What you need to do
Below are records to be repeated in full. Give them exactly.

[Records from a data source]
|---|

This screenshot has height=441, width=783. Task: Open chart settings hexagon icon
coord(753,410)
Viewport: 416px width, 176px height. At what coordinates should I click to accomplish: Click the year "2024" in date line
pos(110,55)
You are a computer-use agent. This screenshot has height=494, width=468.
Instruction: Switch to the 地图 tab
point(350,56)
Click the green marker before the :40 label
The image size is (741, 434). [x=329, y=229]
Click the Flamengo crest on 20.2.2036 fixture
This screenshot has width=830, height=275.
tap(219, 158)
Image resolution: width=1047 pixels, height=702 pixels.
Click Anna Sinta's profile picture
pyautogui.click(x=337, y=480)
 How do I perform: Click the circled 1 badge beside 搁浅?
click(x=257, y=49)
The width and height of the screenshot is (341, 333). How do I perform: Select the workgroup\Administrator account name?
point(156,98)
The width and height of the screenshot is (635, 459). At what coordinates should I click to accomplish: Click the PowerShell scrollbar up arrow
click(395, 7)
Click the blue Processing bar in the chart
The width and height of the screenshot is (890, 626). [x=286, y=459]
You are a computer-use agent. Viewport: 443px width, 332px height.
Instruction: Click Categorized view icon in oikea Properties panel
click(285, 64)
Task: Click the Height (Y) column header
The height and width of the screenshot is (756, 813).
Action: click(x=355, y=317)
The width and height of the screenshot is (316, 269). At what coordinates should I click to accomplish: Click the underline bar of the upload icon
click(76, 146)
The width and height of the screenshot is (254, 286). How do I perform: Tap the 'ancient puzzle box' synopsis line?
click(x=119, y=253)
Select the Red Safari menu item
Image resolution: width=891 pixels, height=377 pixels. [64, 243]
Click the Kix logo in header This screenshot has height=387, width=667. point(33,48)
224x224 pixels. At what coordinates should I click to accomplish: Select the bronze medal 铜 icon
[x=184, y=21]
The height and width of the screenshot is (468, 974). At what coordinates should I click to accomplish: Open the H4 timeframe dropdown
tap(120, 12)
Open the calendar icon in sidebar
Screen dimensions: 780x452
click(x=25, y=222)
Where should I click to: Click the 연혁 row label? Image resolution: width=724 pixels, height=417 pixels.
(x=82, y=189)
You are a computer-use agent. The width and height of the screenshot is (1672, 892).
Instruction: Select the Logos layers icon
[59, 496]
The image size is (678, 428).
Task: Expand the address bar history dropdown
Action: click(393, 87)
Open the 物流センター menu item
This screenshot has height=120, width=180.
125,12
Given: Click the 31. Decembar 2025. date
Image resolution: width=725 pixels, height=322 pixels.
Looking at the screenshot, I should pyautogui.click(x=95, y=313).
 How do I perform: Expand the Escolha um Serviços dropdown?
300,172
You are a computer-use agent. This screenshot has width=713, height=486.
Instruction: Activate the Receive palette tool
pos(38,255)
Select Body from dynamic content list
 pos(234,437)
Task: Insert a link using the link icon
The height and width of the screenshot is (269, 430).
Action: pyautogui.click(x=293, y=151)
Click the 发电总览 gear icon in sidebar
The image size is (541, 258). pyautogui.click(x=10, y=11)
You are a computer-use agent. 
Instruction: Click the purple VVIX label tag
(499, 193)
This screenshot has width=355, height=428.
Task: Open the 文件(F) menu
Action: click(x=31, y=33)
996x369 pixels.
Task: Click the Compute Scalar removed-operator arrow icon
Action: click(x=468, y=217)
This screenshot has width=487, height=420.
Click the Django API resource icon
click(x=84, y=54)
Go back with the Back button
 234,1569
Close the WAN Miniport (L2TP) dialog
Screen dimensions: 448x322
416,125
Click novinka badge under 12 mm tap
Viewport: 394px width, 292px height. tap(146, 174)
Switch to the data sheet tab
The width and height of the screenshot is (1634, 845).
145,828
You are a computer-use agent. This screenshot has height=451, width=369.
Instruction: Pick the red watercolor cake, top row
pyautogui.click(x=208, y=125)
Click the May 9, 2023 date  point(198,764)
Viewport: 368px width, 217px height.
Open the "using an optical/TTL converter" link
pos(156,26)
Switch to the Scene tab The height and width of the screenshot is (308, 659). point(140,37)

|---|

Worked solution
This screenshot has height=441, width=783. Task: Open chart settings hexagon icon
coord(753,410)
Viewport: 416px width, 176px height. At what coordinates should I click to accomplish: Click the year "2024" in date line
pos(110,55)
You are a computer-use agent. This screenshot has height=494, width=468.
Instruction: Switch to the 地图 tab
point(350,56)
Click the green marker before the :40 label
The image size is (741, 434). [x=329, y=229]
Click the Flamengo crest on 20.2.2036 fixture
This screenshot has width=830, height=275.
tap(219, 158)
Image resolution: width=1047 pixels, height=702 pixels.
Click Anna Sinta's profile picture
pyautogui.click(x=337, y=480)
 How do I perform: Click the circled 1 badge beside 搁浅?
click(x=257, y=49)
The width and height of the screenshot is (341, 333). How do I perform: Select the workgroup\Administrator account name?
point(156,98)
The width and height of the screenshot is (635, 459). At what coordinates should I click to accomplish: Click the PowerShell scrollbar up arrow
click(395, 7)
Click the blue Processing bar in the chart
The width and height of the screenshot is (890, 626). [x=286, y=459]
You are a computer-use agent. Viewport: 443px width, 332px height.
Instruction: Click Categorized view icon in oikea Properties panel
click(285, 64)
Task: Click the Height (Y) column header
The height and width of the screenshot is (756, 813).
Action: click(x=355, y=317)
The width and height of the screenshot is (316, 269). At what coordinates should I click to accomplish: Click the underline bar of the upload icon
click(76, 146)
The width and height of the screenshot is (254, 286). How do I perform: Tap the 'ancient puzzle box' synopsis line?
click(x=119, y=253)
Select the Red Safari menu item
Image resolution: width=891 pixels, height=377 pixels. [64, 243]
Click the Kix logo in header This screenshot has height=387, width=667. point(33,48)
224x224 pixels. At what coordinates should I click to accomplish: Select the bronze medal 铜 icon
[x=184, y=21]
The height and width of the screenshot is (468, 974). At what coordinates should I click to accomplish: Open the H4 timeframe dropdown
tap(120, 12)
Open the calendar icon in sidebar
Screen dimensions: 780x452
click(x=25, y=222)
Where should I click to: Click the 연혁 row label? Image resolution: width=724 pixels, height=417 pixels.
(x=82, y=189)
You are a computer-use agent. The width and height of the screenshot is (1672, 892).
Instruction: Select the Logos layers icon
[59, 496]
The image size is (678, 428).
Task: Expand the address bar history dropdown
Action: click(393, 87)
Open the 物流センター menu item
This screenshot has height=120, width=180.
125,12
Given: Click the 31. Decembar 2025. date
Image resolution: width=725 pixels, height=322 pixels.
Looking at the screenshot, I should pyautogui.click(x=95, y=313).
 How do I perform: Expand the Escolha um Serviços dropdown?
300,172
You are a computer-use agent. This screenshot has width=713, height=486.
Instruction: Activate the Receive palette tool
pos(38,255)
Select Body from dynamic content list
 pos(234,437)
Task: Insert a link using the link icon
The height and width of the screenshot is (269, 430).
Action: pyautogui.click(x=293, y=151)
Click the 发电总览 gear icon in sidebar
The image size is (541, 258). pyautogui.click(x=10, y=11)
You are a computer-use agent. 
Instruction: Click the purple VVIX label tag
(499, 193)
This screenshot has width=355, height=428.
Task: Open the 文件(F) menu
Action: click(x=31, y=33)
996x369 pixels.
Task: Click the Compute Scalar removed-operator arrow icon
Action: click(x=468, y=217)
This screenshot has width=487, height=420.
Click the Django API resource icon
click(x=84, y=54)
Go back with the Back button
 234,1569
Close the WAN Miniport (L2TP) dialog
Screen dimensions: 448x322
416,125
Click novinka badge under 12 mm tap
Viewport: 394px width, 292px height. tap(146, 174)
Switch to the data sheet tab
The width and height of the screenshot is (1634, 845).
145,828
You are a computer-use agent. This screenshot has height=451, width=369.
Instruction: Pick the red watercolor cake, top row
pyautogui.click(x=208, y=125)
Click the May 9, 2023 date  point(198,764)
Viewport: 368px width, 217px height.
Open the "using an optical/TTL converter" link
pos(156,26)
Switch to the Scene tab The height and width of the screenshot is (308, 659). point(140,37)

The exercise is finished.